L'union des partis d'opposition sera toutefois difficile, les partis ayant de nombreux différends. Ils ont tenté en vain de se rassembler avant le scrutin du 28 octobre. "Le refus de Vitali Klitschko de signer un accord sur la création d'une coalition de forces démocratiques est dans l'intérêt du Parti des régions. Cette décision en fait un allié du Parti des régions et participe à dissipation des forces démocratiques au lieu de renforcer leur unité pour lutter contre le régime de Viktor Ianoukovitch" avait déclaré Arseni Iatseniouk après l'échec de ce rapprochement.

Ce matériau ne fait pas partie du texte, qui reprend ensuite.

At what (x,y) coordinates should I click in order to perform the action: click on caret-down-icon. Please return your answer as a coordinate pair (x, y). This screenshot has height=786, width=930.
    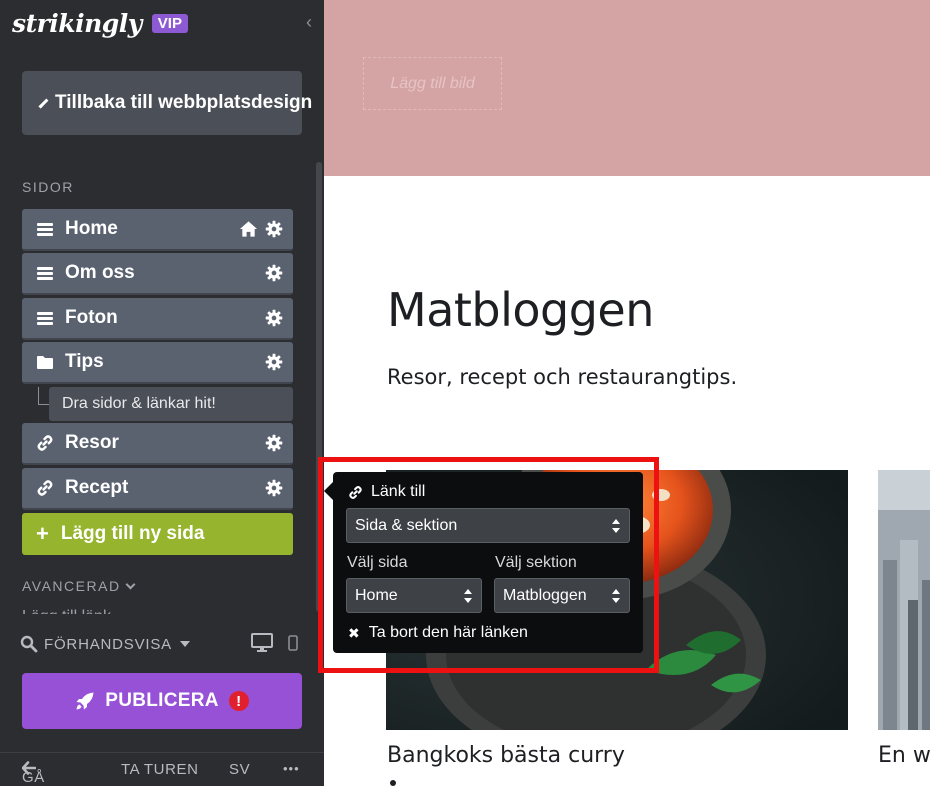
    Looking at the image, I should click on (184, 644).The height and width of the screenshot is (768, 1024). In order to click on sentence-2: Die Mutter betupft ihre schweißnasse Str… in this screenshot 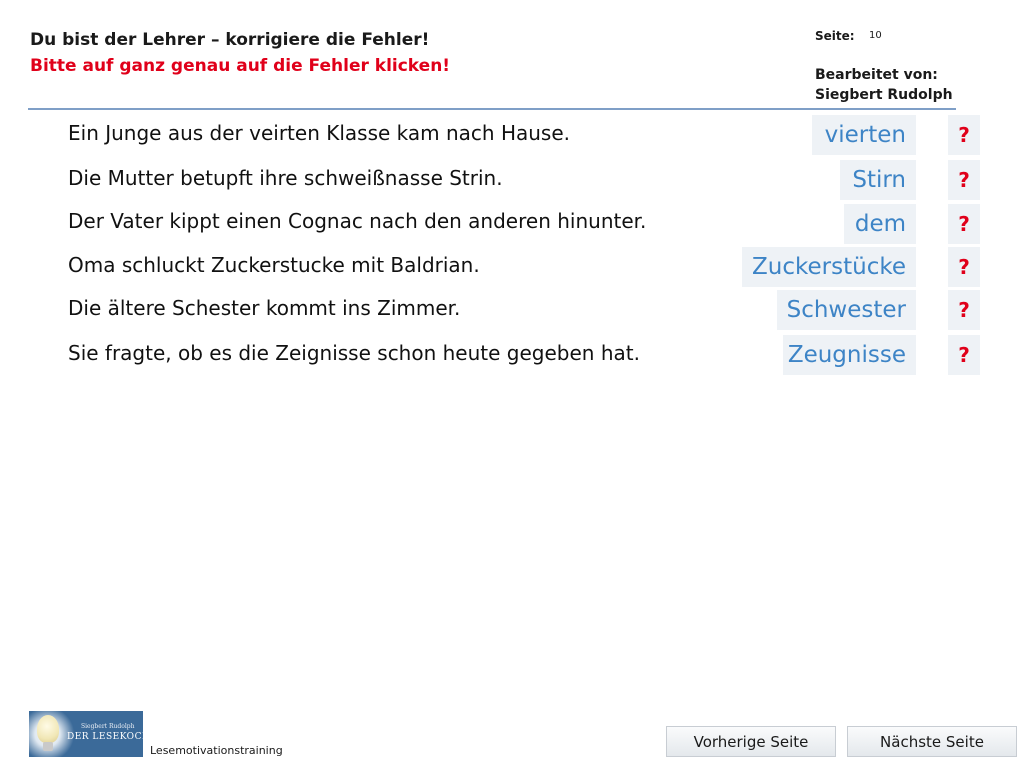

Pays à la croisée des chemins, l'Ukraine va désormais devoir faire des choix. Le pays est soumis à la pression de la Russie voisine qui souhaiterait que Kiev adhère à l'union douanière qu'elle a mise en place avec la Biélorussie et le Kazakhstan. Moscou se dit prêt en échange de cette adhésion à accorder à l'Ukraine une réduction sur le prix de son gaz : 160 dollars les mille mètres3 au lieu de 425 dollars actuellement. Une aubaine pour un pays dont la facture énergétique s'est envolée ces dernières années. Mais l'Ukraine souhaite signer un accord d'association avec l'Union européenne instaurant une zone de libre-échange. "Les deux choses répondent aux intérêts nationaux" a déclaré le Premier ministre Mykola Azarov au début du mois d'octobre.
Le prochain gouvernement de Kiev devra faire face à une forte baisse de la croissance économique. En raison du repli des cours de l'acier, principale exportation du pays, celle-ci est tombée à zéro au second semestre de cette année.